Continue the blog post on finding balanced separators of minor-free graphs in linear time, starting right after its last line.

▶ _TEXT SHOWN_

begin

A Separator for Minor-free Graphs in Linear Time

December 08, 2025

I am stoked to write this post, about our linear-time algorithm for finding a balanced separator of minor-free graphs, joint with amazing collaborators Édouard Bonnet, Tuukka Korhonen, Jason Li, and Tomáš Masařík. Special thanks to the AlgUW workshop (Bedlewo 09.2025) for giving us an opportunity to get together and solve this problem!

I wrote about separator theorems for minor-free graphs in the past. (Interestingly, Tuukka also left a comment on the post back then, pointing to his separator theorem for induced-minor-free graphs; now we finally had a chance to work together with others on the separator theorem.) One key issue swept under the rug is that none of the algorithms is known to have a linear time implementation. The Lipton-Tarjan separator theorem, on the other hand, can be easily implemented in linear time. I consider this a big gap between planar and minor-free graphs, and closing this gap has been a problem that I have kept coming back to once in a while.

The seminal result of Alon, Seymour, and Thomas in 1990 gave a separator of size \(O(\sqrt{n})\) in time \(O(n^{3/2})\). There have been a few other papers since then trying to reduce the running time to \(O(n)\). A one-sentence summary is that: either the separator has a larger size (\(n^{2/3}\)), the running time is non-linear (\(\approx n^{4/5}\), or the algorithm is so complicated (to the point where the full version is still nowhere to be found). See our paper for a more detailed discussion.

Now we have a simple algorithm to find a separator of size \(O(\sqrt{n})\) in time \(O(n)\). (The dependency on the minor size of our algorithm is polynomial, and will not be spelled out in this post.) Without further ado, here it is.

The Algorithm

The following algorithm finds a \((1-\frac{1}{200h^2})\)-balanced separator \(S\): every connected component of \(G-S\) has size at most \((1-\frac{1}{200h^2})n\). Here \(h\) is the size of the excluded minor: \(G\) is \(K_h\)-minor-free. One can get a \(2/3\)-balanced separator by repeating this algorithm \(O(h^2)\) times. Notice the strange numbers \(200, 40, 20, 20^3\). These are chosen to make the analysis simpler; we make no attempt to optimize them.

FindSeparator\((G = (V,E))\)

\(w_1(v)\leftarrow 40\) for every \(v\in V\)

\(S\leftarrow \emptyset\)

for \(t\leftarrow 1\) to \(20h^2\)

     \((C^{*}_t, S_t)\leftarrow \text{KPR}(\langle G,w_t\rangle,\lfloor\sqrt{n}/6h^2\rfloor)\)

     \(S\leftarrow S\cup S_t\)

     if \(\rvert C^{\ast}_t\rvert \leq (1-\frac{1}{200h^2})n\)

          return \(S\)

     \(c_t\leftarrow\) an arbitrary vertex in \(C^{\ast}_t\)

     \(T_{t}\leftarrow\text{BFS}(\langle{G,w_t}\rangle,c_t,\sqrt{n})\)

     for every \(v\in V(T_{t})\)

end

▶ _DATASET RECORDS_
begin

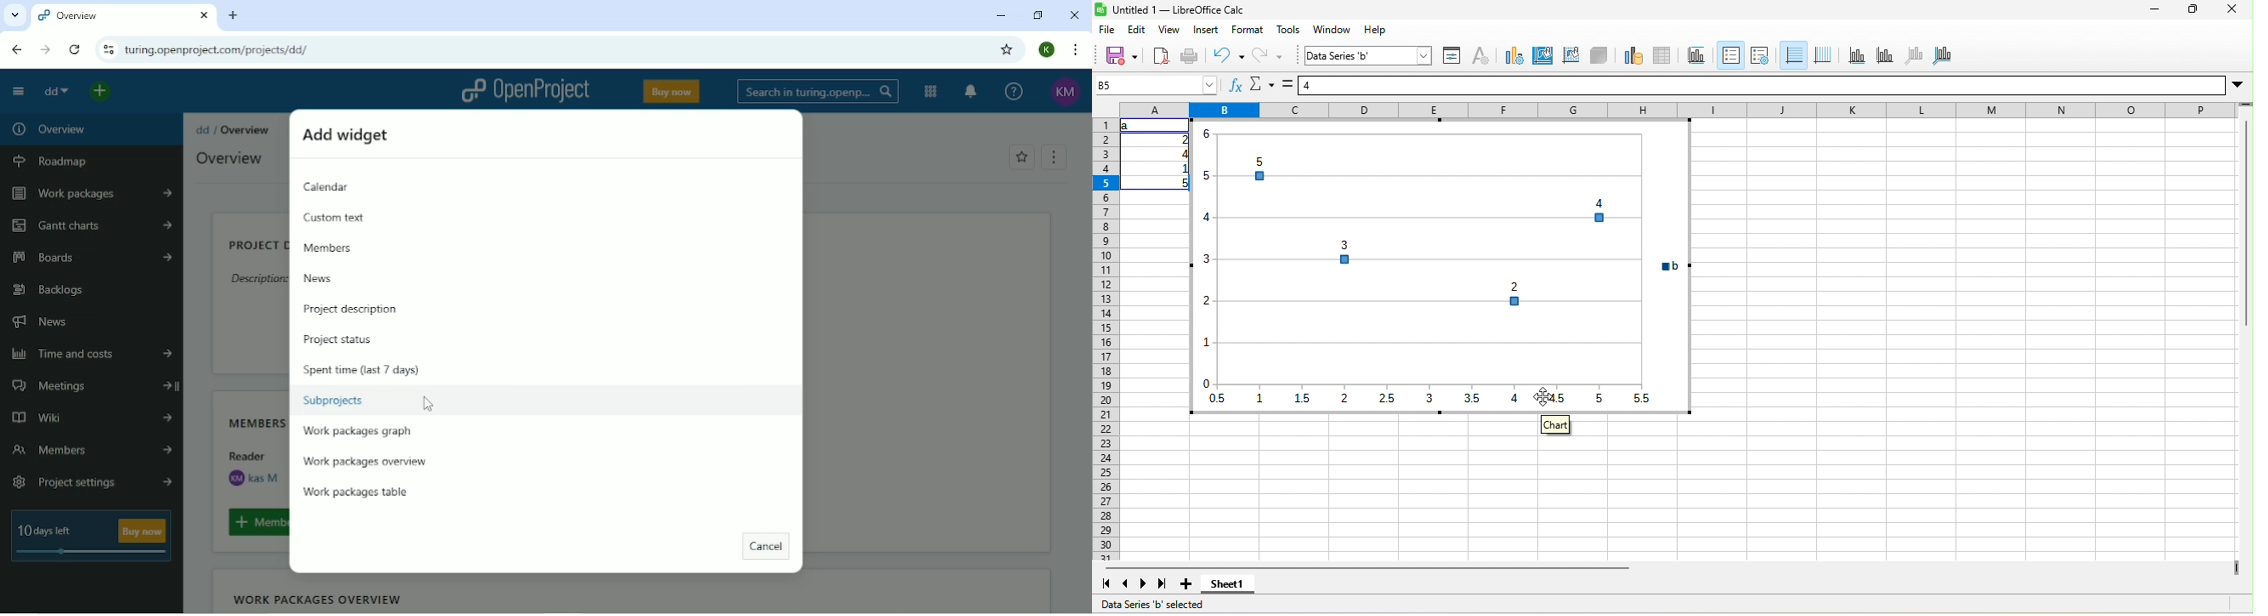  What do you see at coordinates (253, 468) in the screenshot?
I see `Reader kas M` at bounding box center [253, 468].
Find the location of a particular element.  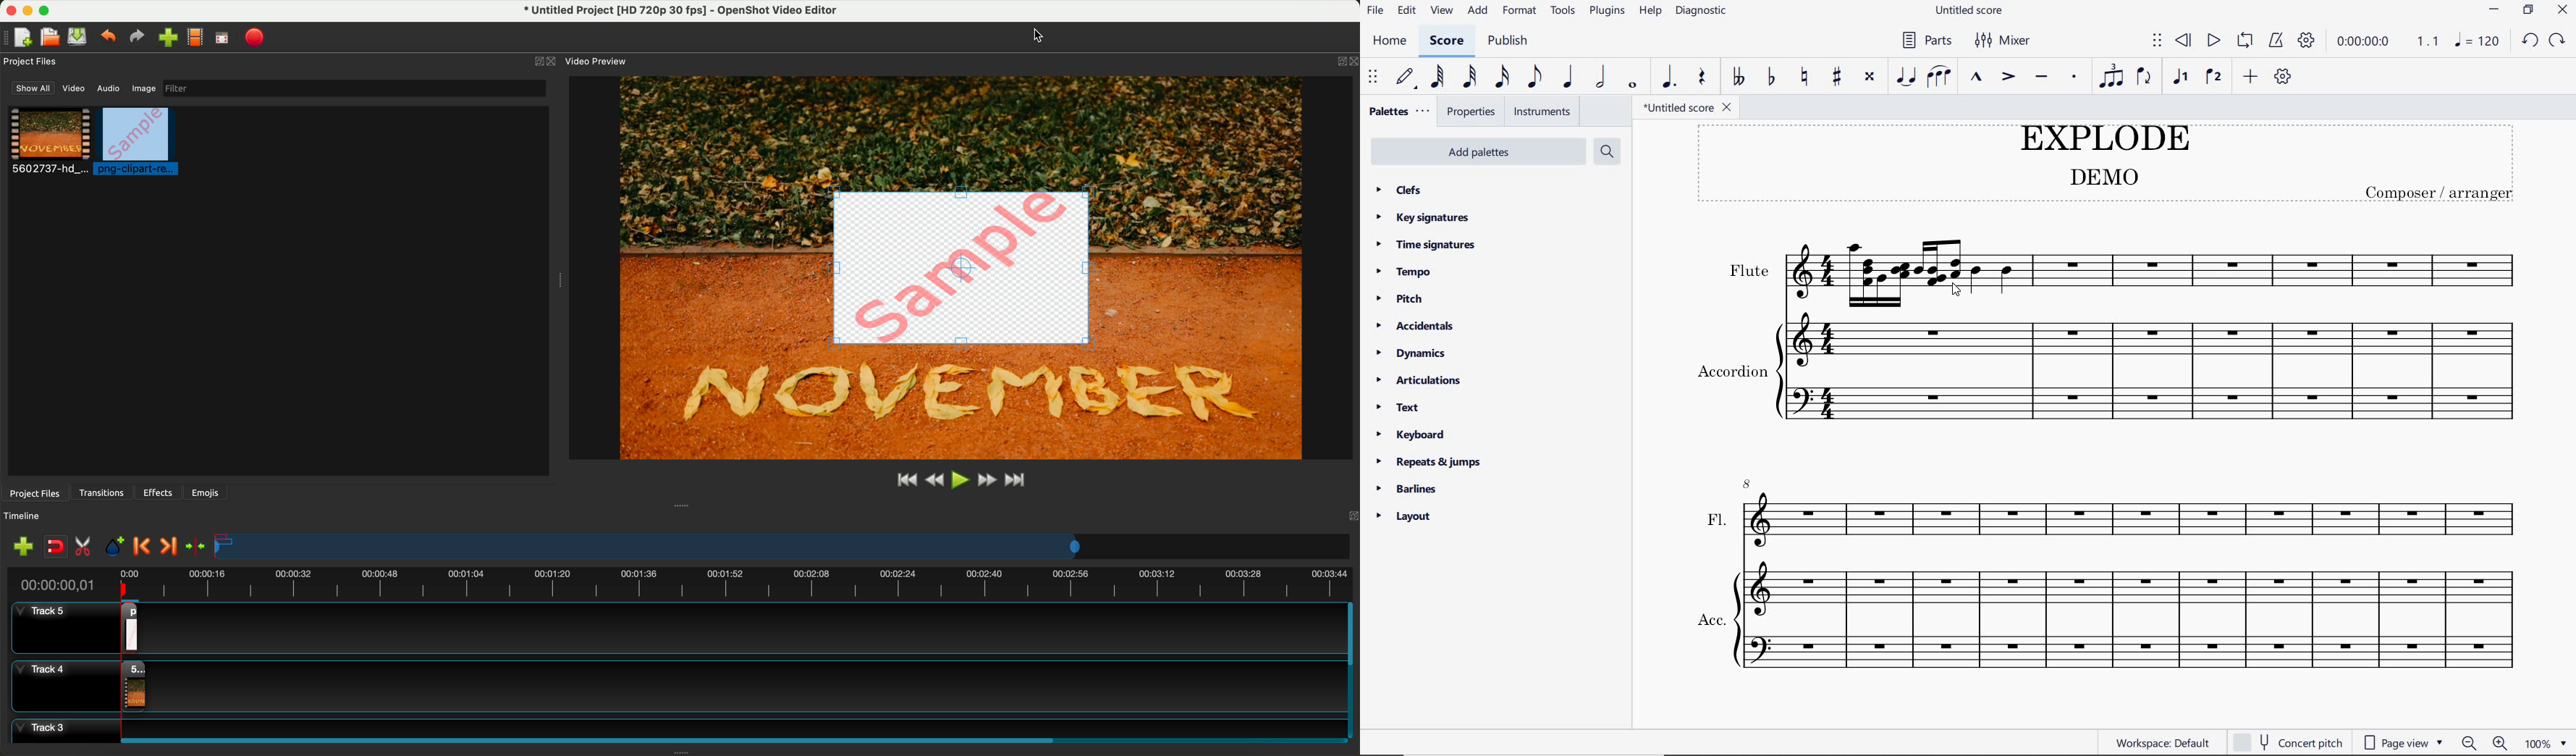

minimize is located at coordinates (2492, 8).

end
begin

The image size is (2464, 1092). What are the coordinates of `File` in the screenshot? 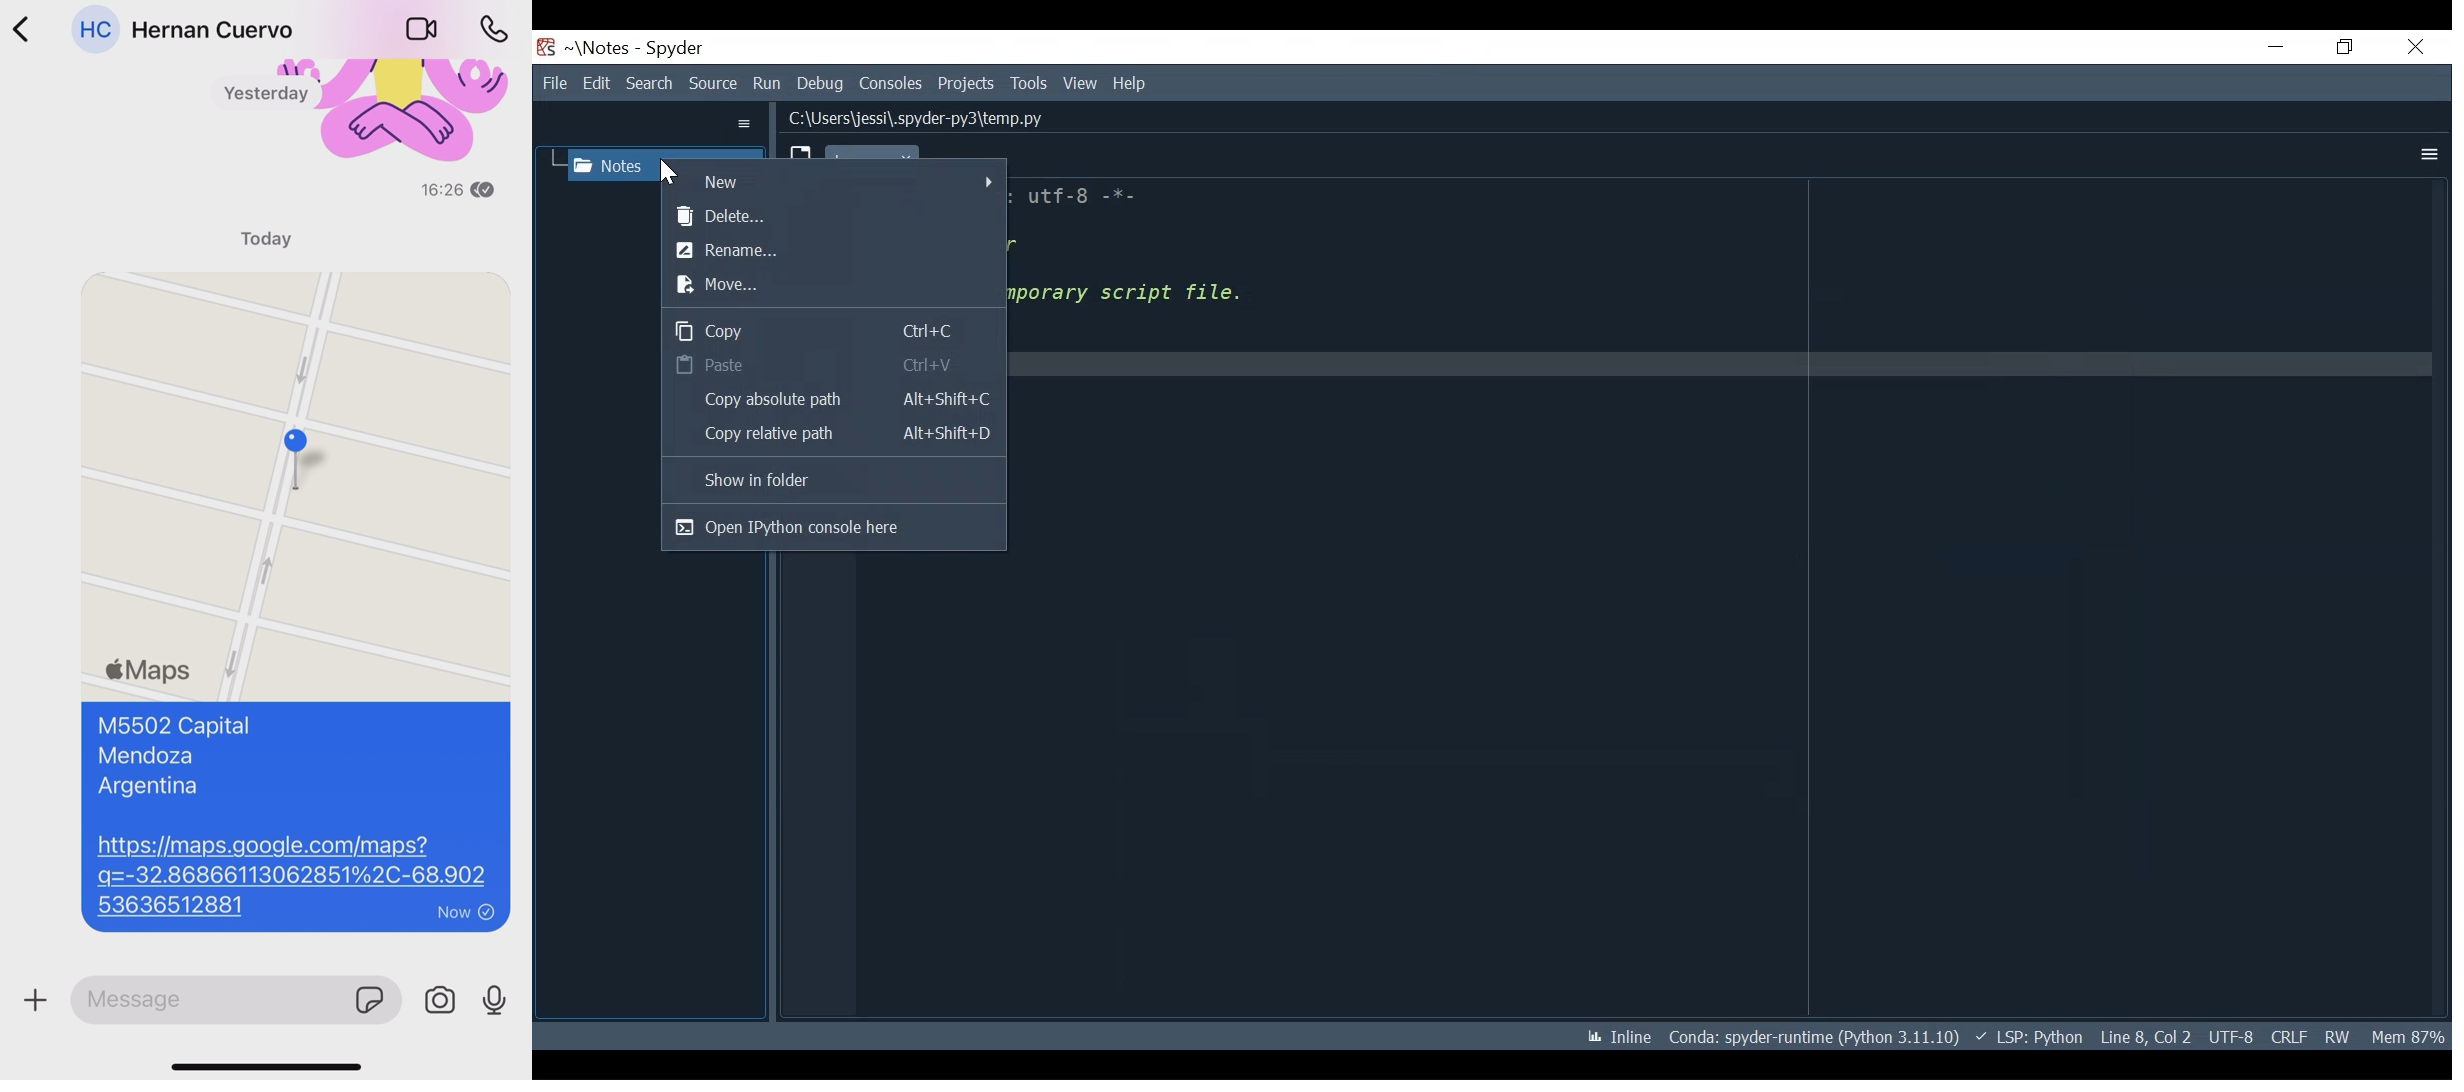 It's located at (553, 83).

end

▶ _RESULT BELOW_
          \(w_{t+1}(v)\leftarrow (1+ \frac{\lvert T_{t}(v)\rvert 20^3h^6}{\sqrt{n}})w_t(v)\)

     return \(S\)

In line 11, \(T_t(v)\) is the vertex set of the subtree rooted at \(v\). Three things that I’d like to clarify:

Each vertex \(v\) will be given an integer weight \(w_t(v)\) in each iteration, which plays a crucial role. We denote by \(\langle{G,w_t}\rangle\) the graph \(G\) with weight function \(w_t\) on the vertices. Throughout the algorithm, we will guarantee that the total weight remains small: \(\sum_{v\in V}w_t(v) = O(n)\). (The weight update in line 11, as is written, could be fractional; we can fix this by rounding up to the nearest integer.) The role of the weight function will be clarified in the ananlysis below.
\(\text{BFS}(\langle{G,w_t}\rangle,c_t,\sqrt{n})\) is the vertex-weighted shortest path tree rooted at vertex \(c_t\) and truncated at radius \(\sqrt{n}\). This tree can be found by doing vertex-weight BFS in \(O(n)\) time.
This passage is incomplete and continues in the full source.